Sementara itu, laporan terbaru yang dikeluarkan oleh Intergovernmental Panel on Climate Change (IPCC) bulan ini memastikan bahwa penurunan batu bara secara radikal harus terjadi pada dekade ini sebab dunia sudah tidak memiliki anggaran karbon (carbon budget) untuk pembangunan PLTU batu bara baru.
Sedangkan penggunaan batu bara harus turun 75% pada tahun 2030 (dari level 2019) agar dapat menahan kenaikan suhu global dibawah 1.5 derajat Celcius sesuai dengan Perjanjian Paris.
“Rencana pembangunan PLTU batu bara harus berhenti sekarang. Arahan dari laporan IPCC sudah jelas, hentikan pembangunan PLTU batu bara baru dan segera pensiunkan yang masih beroperasi di negara maju pada 2030, dan negara lain menyusul setelahnya,” kata Flora Champenois dari Global Energy Monitor.
Lead Analyst dari Centre for Research on Energy and Clean Air, Lauri Myllyvirta mengatakan bahwa banyak negara berkembang yang sudah memangkas rencana mereka untuk membangun PLTU batu bara baru, dengan penurunan terbesar terjadi di India, Vietnam, Bangladesh, dan Mesir.
Negara maju telah mengumumkan rencana baru untuk penghentian batu bara dan pemensiunan PLTU. Oleh karena itu negara dengan target nol emisi yang belum memiliki target penghentian batu bara harus lebih serius.

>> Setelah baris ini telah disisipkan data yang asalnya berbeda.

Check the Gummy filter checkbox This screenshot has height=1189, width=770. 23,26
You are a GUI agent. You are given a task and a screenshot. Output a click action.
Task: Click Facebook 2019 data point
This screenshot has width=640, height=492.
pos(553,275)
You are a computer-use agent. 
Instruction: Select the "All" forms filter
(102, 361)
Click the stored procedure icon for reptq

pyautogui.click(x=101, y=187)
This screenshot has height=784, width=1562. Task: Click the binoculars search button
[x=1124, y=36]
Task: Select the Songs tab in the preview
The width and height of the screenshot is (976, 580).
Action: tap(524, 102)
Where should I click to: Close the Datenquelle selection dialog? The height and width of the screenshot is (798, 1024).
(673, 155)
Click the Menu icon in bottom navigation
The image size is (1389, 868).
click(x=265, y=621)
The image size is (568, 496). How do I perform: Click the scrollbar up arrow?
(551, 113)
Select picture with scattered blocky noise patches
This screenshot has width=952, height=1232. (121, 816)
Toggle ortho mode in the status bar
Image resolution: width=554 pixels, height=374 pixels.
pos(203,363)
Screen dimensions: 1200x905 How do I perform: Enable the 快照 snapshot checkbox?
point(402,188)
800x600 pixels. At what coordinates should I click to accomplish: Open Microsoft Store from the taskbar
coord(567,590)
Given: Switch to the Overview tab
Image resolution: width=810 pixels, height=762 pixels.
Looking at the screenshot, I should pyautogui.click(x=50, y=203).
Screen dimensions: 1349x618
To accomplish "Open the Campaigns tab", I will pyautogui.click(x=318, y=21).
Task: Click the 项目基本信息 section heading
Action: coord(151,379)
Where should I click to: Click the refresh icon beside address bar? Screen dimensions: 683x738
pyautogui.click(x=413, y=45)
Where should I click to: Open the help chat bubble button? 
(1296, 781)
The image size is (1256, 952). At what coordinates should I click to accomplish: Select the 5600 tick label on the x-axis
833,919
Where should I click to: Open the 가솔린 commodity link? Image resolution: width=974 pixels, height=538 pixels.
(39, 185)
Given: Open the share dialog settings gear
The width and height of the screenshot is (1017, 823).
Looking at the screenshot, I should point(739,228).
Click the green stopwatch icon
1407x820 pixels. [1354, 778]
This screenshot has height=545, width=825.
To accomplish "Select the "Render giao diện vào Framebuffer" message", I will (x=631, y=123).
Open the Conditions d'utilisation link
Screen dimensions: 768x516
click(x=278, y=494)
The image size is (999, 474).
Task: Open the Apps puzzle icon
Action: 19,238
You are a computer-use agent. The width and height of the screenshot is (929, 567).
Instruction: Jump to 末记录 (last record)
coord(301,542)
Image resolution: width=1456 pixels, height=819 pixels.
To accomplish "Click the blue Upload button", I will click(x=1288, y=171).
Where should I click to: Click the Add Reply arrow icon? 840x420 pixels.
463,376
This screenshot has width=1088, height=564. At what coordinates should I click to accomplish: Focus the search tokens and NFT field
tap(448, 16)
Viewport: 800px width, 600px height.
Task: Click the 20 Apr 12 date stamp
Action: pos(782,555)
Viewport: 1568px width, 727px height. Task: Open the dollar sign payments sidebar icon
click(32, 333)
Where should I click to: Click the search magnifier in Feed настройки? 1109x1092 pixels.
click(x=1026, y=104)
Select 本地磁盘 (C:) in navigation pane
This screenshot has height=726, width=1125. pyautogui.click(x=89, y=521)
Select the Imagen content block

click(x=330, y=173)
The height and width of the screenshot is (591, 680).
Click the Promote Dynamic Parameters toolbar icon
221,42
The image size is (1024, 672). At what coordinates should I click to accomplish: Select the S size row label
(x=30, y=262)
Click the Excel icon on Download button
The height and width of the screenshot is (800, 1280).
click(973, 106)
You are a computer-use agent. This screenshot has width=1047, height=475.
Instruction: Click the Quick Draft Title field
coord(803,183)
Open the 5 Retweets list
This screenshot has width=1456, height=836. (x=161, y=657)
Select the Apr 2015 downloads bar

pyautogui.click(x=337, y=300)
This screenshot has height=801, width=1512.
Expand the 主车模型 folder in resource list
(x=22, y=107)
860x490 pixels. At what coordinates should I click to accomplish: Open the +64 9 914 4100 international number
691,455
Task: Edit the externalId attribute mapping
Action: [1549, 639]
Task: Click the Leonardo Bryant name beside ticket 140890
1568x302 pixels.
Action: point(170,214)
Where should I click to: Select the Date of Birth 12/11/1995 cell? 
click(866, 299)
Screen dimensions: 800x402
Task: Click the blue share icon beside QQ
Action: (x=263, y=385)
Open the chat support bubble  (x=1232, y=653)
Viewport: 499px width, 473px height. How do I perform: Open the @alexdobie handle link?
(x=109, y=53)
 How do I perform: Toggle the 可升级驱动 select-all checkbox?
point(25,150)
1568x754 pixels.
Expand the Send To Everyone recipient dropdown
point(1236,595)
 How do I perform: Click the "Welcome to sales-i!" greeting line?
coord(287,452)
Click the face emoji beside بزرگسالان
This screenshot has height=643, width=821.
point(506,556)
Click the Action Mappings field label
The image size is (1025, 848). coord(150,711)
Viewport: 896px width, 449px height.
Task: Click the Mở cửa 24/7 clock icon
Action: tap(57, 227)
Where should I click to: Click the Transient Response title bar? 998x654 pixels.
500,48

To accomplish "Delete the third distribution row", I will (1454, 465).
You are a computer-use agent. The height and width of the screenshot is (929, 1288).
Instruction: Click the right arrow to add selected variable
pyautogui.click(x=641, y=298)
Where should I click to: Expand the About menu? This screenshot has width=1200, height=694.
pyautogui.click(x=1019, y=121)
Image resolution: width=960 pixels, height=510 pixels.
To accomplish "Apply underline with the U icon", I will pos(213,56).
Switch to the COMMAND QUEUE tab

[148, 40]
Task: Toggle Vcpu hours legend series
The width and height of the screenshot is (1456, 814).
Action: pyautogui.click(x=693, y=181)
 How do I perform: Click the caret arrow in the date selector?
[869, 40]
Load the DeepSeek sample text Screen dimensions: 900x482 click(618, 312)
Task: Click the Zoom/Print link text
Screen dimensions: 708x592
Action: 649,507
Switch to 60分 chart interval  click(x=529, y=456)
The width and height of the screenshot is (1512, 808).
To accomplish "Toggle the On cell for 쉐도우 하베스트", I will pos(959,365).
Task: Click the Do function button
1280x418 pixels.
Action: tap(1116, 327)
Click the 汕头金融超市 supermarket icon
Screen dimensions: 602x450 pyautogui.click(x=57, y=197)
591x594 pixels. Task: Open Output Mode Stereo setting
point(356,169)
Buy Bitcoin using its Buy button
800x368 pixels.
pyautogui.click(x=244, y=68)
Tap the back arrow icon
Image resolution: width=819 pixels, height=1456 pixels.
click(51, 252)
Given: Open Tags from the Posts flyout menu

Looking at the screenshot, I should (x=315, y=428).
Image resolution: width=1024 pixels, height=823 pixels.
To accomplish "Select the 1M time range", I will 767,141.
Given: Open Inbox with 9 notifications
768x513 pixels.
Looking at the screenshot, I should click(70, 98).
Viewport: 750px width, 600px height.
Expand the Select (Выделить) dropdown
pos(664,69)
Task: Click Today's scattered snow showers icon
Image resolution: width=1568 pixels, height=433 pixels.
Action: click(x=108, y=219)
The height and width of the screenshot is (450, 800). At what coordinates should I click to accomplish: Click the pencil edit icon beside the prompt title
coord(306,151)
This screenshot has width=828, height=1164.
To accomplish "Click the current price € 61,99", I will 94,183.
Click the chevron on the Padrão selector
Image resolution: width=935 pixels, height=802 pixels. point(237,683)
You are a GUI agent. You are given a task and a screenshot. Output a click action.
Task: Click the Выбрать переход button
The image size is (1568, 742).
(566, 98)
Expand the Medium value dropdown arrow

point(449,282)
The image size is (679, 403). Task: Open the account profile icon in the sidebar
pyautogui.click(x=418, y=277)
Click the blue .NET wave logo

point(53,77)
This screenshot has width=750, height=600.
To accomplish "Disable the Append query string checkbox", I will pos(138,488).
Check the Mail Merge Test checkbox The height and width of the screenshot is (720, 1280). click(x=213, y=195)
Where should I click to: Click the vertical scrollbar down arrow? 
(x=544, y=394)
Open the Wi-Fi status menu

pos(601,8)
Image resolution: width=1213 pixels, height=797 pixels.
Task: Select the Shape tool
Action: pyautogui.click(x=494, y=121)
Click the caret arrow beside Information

“Di Cina, rencana untuk pembangunan PLTU baru bara baru tetap diumumkan, idealnya, ambisi pemerintah Cina untuk meningkatkan produksi energi bersih pada 2025 berarti harus dilakukan bersamaan dengan penurunan pengoperasian PLTU batu bara walau kapasitas meningkat. Jika rencana PLTU batu bara baru tidak dikontrol, maka overcapacity dapat menghambat dan mempersulit transisi energi di Cina,” kata Lauri.
“Dampak dari invasi Rusia ke Ukraina pada pasar energi global telah memperjelas situasi yang kita sudah ketahui – membangun PLTU batu bara baru adalah kesalahan yang mahal,” kata Leo Roberts dari E3G.
Dia menjelaskan bahwa analisa menunjukkan bahwa banyak negara di dunia yang telah menyadari hal ini dan telah berpaling dari proyek PLTU batu bara baru, namun masih banyak yang belum mengikuti.
“Negara-negara ini masih mempertimbangkan proyek PLTU baru pada tahun 2022 dan secara terbuka menerima harga tinggi untuk konsumen, risiko aset terdampar, dan kerentanan energi untuk memperkuat ekonominya,” kata Leo.
Di sisi lain, laporan ini juga menggarisbawahi bahwa meski kapasitas PLTU dunia mengalami penurunan, jumlah listrik yang dihasilkan dari batu bara meningkat hingga 9% pada 2021. Meningkat 4 poin persetase dari penurunan pada 2020 sebesar 5% karena pandemi Covid-19.